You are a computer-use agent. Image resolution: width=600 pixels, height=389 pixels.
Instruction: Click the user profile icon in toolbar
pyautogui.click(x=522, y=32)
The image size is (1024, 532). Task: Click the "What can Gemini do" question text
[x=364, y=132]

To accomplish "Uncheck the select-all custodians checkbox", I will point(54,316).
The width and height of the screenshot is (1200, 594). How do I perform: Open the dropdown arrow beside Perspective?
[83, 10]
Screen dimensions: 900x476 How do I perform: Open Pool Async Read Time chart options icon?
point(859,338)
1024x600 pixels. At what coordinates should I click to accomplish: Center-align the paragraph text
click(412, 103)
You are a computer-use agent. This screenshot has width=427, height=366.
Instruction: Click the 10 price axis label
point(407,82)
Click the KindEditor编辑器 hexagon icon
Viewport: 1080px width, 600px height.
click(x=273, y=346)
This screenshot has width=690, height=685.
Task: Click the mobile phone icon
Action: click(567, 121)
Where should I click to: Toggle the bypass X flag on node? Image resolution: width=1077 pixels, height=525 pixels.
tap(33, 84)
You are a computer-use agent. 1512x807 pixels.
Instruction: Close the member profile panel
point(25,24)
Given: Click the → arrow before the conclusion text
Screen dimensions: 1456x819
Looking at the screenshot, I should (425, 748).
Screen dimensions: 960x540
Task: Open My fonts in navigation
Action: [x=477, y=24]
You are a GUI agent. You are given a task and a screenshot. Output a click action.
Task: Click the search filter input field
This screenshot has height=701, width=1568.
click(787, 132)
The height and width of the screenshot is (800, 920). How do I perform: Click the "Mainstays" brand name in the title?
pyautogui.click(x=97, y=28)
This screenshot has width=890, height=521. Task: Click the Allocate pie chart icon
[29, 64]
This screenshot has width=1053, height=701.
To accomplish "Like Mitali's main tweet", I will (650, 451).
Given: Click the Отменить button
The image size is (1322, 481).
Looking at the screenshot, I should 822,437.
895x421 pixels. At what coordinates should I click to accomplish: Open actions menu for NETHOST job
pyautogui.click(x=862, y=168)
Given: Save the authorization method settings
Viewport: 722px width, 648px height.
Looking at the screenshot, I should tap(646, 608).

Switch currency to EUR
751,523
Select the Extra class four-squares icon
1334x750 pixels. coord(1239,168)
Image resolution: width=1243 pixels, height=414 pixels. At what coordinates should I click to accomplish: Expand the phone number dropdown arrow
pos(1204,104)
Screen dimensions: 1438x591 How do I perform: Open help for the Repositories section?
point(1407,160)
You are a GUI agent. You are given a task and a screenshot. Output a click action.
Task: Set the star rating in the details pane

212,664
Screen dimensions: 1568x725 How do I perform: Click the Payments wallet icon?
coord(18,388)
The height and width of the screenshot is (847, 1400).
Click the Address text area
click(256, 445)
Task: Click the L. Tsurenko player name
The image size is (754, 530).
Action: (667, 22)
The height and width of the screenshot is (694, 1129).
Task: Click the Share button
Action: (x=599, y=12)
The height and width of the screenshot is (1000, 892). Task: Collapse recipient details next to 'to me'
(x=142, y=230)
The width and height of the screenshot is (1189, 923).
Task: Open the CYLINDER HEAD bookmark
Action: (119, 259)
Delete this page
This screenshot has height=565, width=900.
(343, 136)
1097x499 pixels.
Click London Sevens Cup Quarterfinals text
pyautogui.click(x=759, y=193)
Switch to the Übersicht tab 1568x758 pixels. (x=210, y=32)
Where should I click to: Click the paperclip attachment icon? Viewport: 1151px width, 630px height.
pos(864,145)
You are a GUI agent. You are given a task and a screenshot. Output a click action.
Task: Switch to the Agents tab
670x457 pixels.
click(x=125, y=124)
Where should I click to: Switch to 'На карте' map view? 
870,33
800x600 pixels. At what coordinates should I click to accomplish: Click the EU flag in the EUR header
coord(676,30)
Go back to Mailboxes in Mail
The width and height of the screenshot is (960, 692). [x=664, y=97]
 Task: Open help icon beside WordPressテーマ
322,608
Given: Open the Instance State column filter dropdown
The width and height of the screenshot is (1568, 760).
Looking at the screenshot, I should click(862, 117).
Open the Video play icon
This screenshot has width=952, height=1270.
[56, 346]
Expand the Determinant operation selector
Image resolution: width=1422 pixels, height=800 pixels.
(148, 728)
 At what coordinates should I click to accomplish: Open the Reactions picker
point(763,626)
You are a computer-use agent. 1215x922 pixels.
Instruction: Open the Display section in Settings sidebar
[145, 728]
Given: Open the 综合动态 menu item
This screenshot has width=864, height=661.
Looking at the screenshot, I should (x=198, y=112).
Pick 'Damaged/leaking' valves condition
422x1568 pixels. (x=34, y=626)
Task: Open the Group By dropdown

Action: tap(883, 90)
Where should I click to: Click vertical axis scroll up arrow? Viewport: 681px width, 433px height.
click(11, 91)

EXERCISE OBJECTIVE
Your reply should be an exact copy of every line from the line with "Task: Open the Group By dropdown" through the final line of the data, and nothing more.

ANSWER SPACE
Task: Open the Group By dropdown

Action: tap(883, 90)
Where should I click to: Click vertical axis scroll up arrow? Viewport: 681px width, 433px height.
click(11, 91)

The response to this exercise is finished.